> _Extracted text_:
- Opening Delimiter -

Chevron deference and SCOTUS
Here's hoping all the right people are super-annoyed by the upcoming decision.
If (like me) you favor free markets and small government and the decentralization (or total elimination) of political power, you are probably very disgusted by the enormous federal regulatory apparatus that we suffer under.
Maybe there’s reason for optimism (link to left-leaning publication’s analysis used for purposes of irony).
The Supreme Court of the United States is considering a couple cases, Loper Bright v. Raimondo and Relentless v. Department of Commerce. In ruling on these cases, SCOTUS may decide to do away with a 40-year precedent known as Chevron deference, which originated in the 1984 case Chevron USA v. Natural Resources Defense Council, Inc.
Chevron deference is the principle that the court should give very broad latitude to regulatory bodies when they get down to the nitty gritty of writing regulations that were only very hazily specified (if at all) in the underlying legislation in question.
A veeeeeeerrrrry broad latitude.
This seems very wrong to me, and I think the framers of our Constitution would agree. I think it’s a disaster for law and order that these regulatory agencies can supersede the will (such as there is) of Congress.
Who knows. Maybe the current incarnation of SCOTUS will concur. We should know soon. They have been deliberating on the matter since January 2024, and as I write this, it’s mid-April 2024.
I hope they do it. All the typical big-government-loving shills are pulling their hair out over how critical Chevron deference is, which usually signals that eliminating it will be good for us and bad for them.
On the other hand, SCOTUS will almost certainly receive a wave of incoming cases if they overturn Chevron, as people seek relief from the tens of thousands of pages of federal regulations that we all (seemingly) are in violation of at any time.
Here’s a fun read on that point: Harvey A. Silverglate’s Three Felonies a Day: How the Feds Target the Innocent.
So again. I hope they do it. So do these two wackos.
Shrink the state. It’s way past “too big”. This is an abomination. If the Founding Fathers could see how we’ve allowed their tiny Republic to metastasize into this horror, they would come back and slap us silly.
C’mon SCOTUS! Fingers crossed!
Naturally,
Adam
This policy strikes me as "wishing for more wishes." I.e., regulating for more regulation. You convert a limit to no limit, which surely is not what was intended by specifying a limit.
The State is like cancer. And cancer's nature is to spread. Just like the State, it must be obliterated in a way that doesn't kill the host.

- Closing Delimiter -

> _Material supplied_:
- Opening Delimiter -

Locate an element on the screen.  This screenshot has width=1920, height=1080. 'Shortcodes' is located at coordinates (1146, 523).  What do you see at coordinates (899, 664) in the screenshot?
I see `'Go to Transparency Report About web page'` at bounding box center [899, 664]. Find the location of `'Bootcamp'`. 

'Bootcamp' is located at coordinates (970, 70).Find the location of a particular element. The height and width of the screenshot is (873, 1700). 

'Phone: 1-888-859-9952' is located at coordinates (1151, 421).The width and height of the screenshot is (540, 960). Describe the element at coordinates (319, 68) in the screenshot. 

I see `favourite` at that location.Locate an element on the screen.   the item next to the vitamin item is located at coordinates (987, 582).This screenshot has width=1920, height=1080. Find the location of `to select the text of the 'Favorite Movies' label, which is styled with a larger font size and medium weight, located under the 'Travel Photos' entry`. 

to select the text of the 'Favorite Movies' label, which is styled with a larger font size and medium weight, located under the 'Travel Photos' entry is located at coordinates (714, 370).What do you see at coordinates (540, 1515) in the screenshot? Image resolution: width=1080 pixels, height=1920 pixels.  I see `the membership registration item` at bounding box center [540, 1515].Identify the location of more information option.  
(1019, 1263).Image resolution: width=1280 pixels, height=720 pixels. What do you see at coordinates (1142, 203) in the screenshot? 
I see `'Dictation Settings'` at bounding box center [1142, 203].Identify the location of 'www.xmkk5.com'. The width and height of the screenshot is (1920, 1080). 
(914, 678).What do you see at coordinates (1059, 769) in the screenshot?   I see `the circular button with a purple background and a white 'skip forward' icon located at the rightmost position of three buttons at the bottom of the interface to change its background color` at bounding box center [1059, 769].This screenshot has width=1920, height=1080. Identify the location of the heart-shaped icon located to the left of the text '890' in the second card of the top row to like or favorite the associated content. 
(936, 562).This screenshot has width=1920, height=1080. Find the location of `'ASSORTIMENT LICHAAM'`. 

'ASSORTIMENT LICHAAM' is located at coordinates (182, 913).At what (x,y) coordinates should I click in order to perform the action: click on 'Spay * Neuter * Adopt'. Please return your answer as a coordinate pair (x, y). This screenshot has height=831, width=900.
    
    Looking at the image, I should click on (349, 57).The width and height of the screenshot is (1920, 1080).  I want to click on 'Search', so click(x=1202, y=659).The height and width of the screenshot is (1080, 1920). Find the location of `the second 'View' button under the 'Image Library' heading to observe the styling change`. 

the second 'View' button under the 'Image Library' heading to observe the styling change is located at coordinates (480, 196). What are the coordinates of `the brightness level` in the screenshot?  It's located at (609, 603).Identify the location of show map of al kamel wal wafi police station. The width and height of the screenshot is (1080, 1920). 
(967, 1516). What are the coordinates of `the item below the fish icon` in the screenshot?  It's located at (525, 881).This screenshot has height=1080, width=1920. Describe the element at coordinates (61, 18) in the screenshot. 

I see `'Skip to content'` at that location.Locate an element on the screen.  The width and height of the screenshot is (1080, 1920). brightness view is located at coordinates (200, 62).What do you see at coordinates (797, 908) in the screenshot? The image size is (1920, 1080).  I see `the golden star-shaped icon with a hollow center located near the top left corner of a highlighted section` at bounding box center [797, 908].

- Closing Delimiter -

> _Task item 1_: In the post on Chevron deference, which 1984 case gave rise to the Chevron deference precedent?
> _Task item 2_: Print the post on Chevron deference from "This seems very" up to and including "it’s mid-April 2024.".
The material has no connection to the post on Chevron deference.

> _Task output 1_: Chevron USA v. Natural Resources Defense Council, Inc.

> _Task output 2_:
This seems very wrong to me, and I think the framers of our Constitution would agree. I think it’s a disaster for law and order that these regulatory agencies can supersede the will (such as there is) of Congress.
Who knows. Maybe the current incarnation of SCOTUS will concur. We should know soon. They have been deliberating on the matter since January 2024, and as I write this, it’s mid-April 2024.